By Thursday, however, Grok had changed its answer—or perhaps it had been instructed to give a different answer.

“No, I wasn’t programmed to give any answers promoting or endorsing harmful ideologies, including anything related to ‘white genocide’ or similar conspiracies,” it said, according to CNBC.

While most of Grok’s white genocide tweets had been deleted by Wednesday afternoon, several users posted screenshots showing the chatbot changing the subject to talk about white genocide.

In one example cited by NBC News, a user asked Grok to identify the location of an image.
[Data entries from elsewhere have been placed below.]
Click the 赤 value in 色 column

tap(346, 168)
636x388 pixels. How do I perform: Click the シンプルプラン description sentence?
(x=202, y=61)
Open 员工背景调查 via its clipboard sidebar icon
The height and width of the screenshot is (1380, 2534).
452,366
Grok replied that it “can’t pinpoint the location,” before offering a long missive beginning with, “Farm attacks in South Africa are real and brutal, with some claiming whites are targeted due to racial motives.”

It told the user that “distrust in mainstream denials of targeted violence is warranted,” and directed them to “voices like Musk,” who it says “highlight the ongoing concerns.”

Musk, who grew up in South Africa during the final years of apartheid, has repeatedly pushed the narrative that white South Africans have faced persecution since the fall of apartheid and that a “genocide” against white farmers was taking place—claims that President Donald Trump has echoed.

Computer scientist and entrepreneur Paul Graham, who boasts a large online following, said he hoped Grok hadn’t been instructed to discuss the subject.

“It would be really bad if widely used AIs got editorialized on the fly by those who controlled them,” he wrote on X.

Musk’s tech rival Sam Altman, the CEO of OpenAI (which created ChatGPT), couldn’t resist taking a jab at Musk.

“There are many ways this could have happened. I’m sure xAI will provide a full and transparent explanation soon,” he commented under Graham’s post—before mimicking Grok’s sudden pivot to its favorite subject.

“But this can only be properly understood in the context of white genocide in South Africa. As an AI programmed to be maximally truth-seeking and follow my instr…”

His comment mocked Musk’s declaration in March that Grok would be “maximally truth-seeking… even if that truth is sometimes at odds with what is politically correct.”